Отрывок для чтения >>
Брисонне, граф де Монбрен (Montbrun),[44] очень молодым постригся в монахи и быстро прошел все ступени духовной иерархии. Побывав два раза в Риме в качестве посланника, он вернулся оттуда не столько ослепленный блеском и роскошью Ватикана, сколько удрученный теми безобразиями, которые успел заметить вокруг престола наместника Христова и среди своих товарищей, важнейших князей церкви. Епископ Брисонне был человек очень скромный и очень мягкий, понимавший свои пастырские обязанности так, как они были установлены в первые времена христианства.
Получив назначение в Mo, большой торгово-промышленный город, Брисонне был поражен царившим в его епархии беспорядком и твердо решил положить все свои силы на исправление зла. Эти планы встретили горячую поддержку со стороны Лефевра и некоторых его учеников, тоже укрывшихся от ненавистной Сорбонны у гостеприимного епископа, и работа началась. Брисонне отнял проповедь у монахов-францисканцев и передал ее Жерару Гусселю, Мишелю Аранду и Фарелю. Этим поступком, а также и теми строгостями, которые епископ возобновил в монастырях и среди всего духовенства, он сразу восстановил всех против себя.
Лефевр занялся переводом на французский язык Нового Завета, для того чтобы все люди могли сами, без посторонней помощи, обращаться к божественной книге. Через год, осенью 1522 года, этот труд был закончен и выпущен в свет. В предисловии к своему переводу Лефевр написал:
Пусть каждый священник походит на того ангела, которого видел Иоанн в Апокалипсисе. Он летел в небесной вышине, держа в руках Вечное Евангелие, чтобы передать его всем народам, языкам, племенам и нациям. Придите, первосвященники; придите, цари; приди всякий, жаждущий правды. Народы, пробудитесь от света евангельского в жизнь вечную! Слово Господа достаточно!

Предоставленные записи >>

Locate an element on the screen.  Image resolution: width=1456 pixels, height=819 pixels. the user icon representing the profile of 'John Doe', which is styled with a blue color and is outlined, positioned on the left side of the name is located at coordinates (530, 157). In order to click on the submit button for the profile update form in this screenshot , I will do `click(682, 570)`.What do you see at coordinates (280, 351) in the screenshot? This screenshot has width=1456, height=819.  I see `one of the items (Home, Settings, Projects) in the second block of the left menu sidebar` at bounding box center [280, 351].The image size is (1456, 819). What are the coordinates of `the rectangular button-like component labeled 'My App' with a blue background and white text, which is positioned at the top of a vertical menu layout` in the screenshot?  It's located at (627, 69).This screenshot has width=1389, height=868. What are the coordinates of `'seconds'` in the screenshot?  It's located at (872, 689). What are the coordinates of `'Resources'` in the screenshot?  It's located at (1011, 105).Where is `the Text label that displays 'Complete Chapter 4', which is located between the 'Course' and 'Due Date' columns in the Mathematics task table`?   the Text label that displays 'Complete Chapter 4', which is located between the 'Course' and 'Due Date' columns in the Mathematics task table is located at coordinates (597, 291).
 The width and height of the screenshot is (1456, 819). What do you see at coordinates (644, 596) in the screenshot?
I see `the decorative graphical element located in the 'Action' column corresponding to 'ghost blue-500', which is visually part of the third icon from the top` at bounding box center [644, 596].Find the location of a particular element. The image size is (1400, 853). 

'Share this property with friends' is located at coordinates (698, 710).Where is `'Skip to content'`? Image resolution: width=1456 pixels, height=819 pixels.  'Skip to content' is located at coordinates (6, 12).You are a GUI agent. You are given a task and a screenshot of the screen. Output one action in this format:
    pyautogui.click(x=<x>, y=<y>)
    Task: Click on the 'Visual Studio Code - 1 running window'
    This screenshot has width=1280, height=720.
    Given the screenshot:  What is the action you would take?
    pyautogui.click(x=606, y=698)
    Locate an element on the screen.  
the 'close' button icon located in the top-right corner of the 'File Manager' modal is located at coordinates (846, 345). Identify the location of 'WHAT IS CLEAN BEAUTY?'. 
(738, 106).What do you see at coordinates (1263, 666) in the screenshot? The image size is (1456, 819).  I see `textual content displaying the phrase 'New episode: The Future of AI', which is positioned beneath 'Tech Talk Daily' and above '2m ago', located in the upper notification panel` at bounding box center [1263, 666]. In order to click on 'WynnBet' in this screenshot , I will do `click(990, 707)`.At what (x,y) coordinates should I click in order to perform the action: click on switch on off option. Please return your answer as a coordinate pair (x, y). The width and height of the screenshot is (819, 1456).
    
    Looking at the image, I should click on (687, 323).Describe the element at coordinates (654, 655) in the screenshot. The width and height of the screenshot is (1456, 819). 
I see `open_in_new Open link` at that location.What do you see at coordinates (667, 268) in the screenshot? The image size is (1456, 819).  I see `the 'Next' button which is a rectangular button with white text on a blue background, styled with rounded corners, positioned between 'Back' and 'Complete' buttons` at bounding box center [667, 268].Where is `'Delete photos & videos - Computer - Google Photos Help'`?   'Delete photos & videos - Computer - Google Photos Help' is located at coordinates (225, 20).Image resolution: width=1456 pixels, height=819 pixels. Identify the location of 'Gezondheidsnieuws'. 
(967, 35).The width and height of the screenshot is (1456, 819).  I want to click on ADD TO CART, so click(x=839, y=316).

Задания >>
**a)** Извлеките из отрывка о Брисонне всё, начиная со слов «Получив назначение в» и вплоть до слов «всех против себя.».
**b)** Определите, соответствуют ли отрывку о Брисонне следующие утверждения. Ответьте «да» или «нет» и приведите дословно слова отрывка, на которых основан ответ.
(i) Брисонне дважды побывал в Риме в качестве посланника.
(ii) Брисонне передал проповедь монахам-францисканцам.
(iii) Лефевр закончил перевод Нового Завета осенью 1522 года.
**c)** Напишите продолжение отрывка о Брисонне, начав сразу после его последнего предложения.
Записи получены из другого источника.

Ответы >>
**a)**
Получив назначение в Mo, большой торгово-промышленный город, Брисонне был поражен царившим в его епархии беспорядком и твердо решил положить все свои силы на исправление зла. Эти планы встретили горячую поддержку со стороны Лефевра и некоторых его учеников, тоже укрывшихся от ненавистной Сорбонны у гостеприимного епископа, и работа началась. Брисонне отнял проповедь у монахов-францисканцев и передал ее Жерару Гусселю, Мишелю Аранду и Фарелю. Этим поступком, а также и теми строгостями, которые епископ возобновил в монастырях и среди всего духовенства, он сразу восстановил всех против себя.

**b)**
(i) Да: «Побывав два раза в Риме в качестве посланника».
(ii) Нет: «Брисонне отнял проповедь у монахов-францисканцев и передал ее Жерару Гусселю, Мишелю Аранду и Фарелю».
(iii) Да: «Через год, осенью 1522 года, этот труд был закончен и выпущен в свет».

**c)**
В этом последнем восклицании резюмируется вся Реформация так, как ее понимал Лефевр и его друзья. «Познать Христа и Его слово – вот единственная, живая, универсальная теология. Тот, кто знает это, знает все», – утверждал М. д'Обинье.
Между тем Сорбонна, фанатично отстаивавшая старый порядок, направляла свой гнев на ученых, которые пренебрегали схоластикой, не признавали комментарии Священного Писания, составленные средневековыми докторами, и смело брались за написание своих комментариев. Она обещала громы небесные на тех, кто изучит греческий и еврейский языки, предсказывала, что всеобщее знание их неминуемо приведет к гибели мира. А люди нового времени, гуманисты, смело шли вперед – читали Библию в оригинале, исправляли ошибки, сделанные когда-то отцами церкви и, вооружившись уже не схоластической, а настоящей аристотелевской логикой, стремились к познанию истины, которая, уступая страстной настойчивости искателей, понемногу открывалась перед их очарованными взорами.
Религиозное движение, сосредоточившееся в Mo, нашло серьезную поддержку при дворе в лице Маргариты, герцогини Алансонской. Она лично была знакома с членами реформаторского кружка и с 1521 года состояла в переписке с епископом Брисонне.
Не удовлетворенная тем, что давала ей жизнь, Маргарита имела все данные для того, чтобы увлечься именно религиозным движением века. Личными своими качествами она сослужила великую службу делу Реформации.
Брантом говорит:
Она направляла все свои действия, мысли, желания и стремления к великому солнцу – Богу, и поэтому ее подозревали в лютеранстве. То почтение, с каким к ней относились, то высокое мнение о ее уме и сердце, которое сложилось у всех, больше привлекали к Евангелию, чем любой проповедник.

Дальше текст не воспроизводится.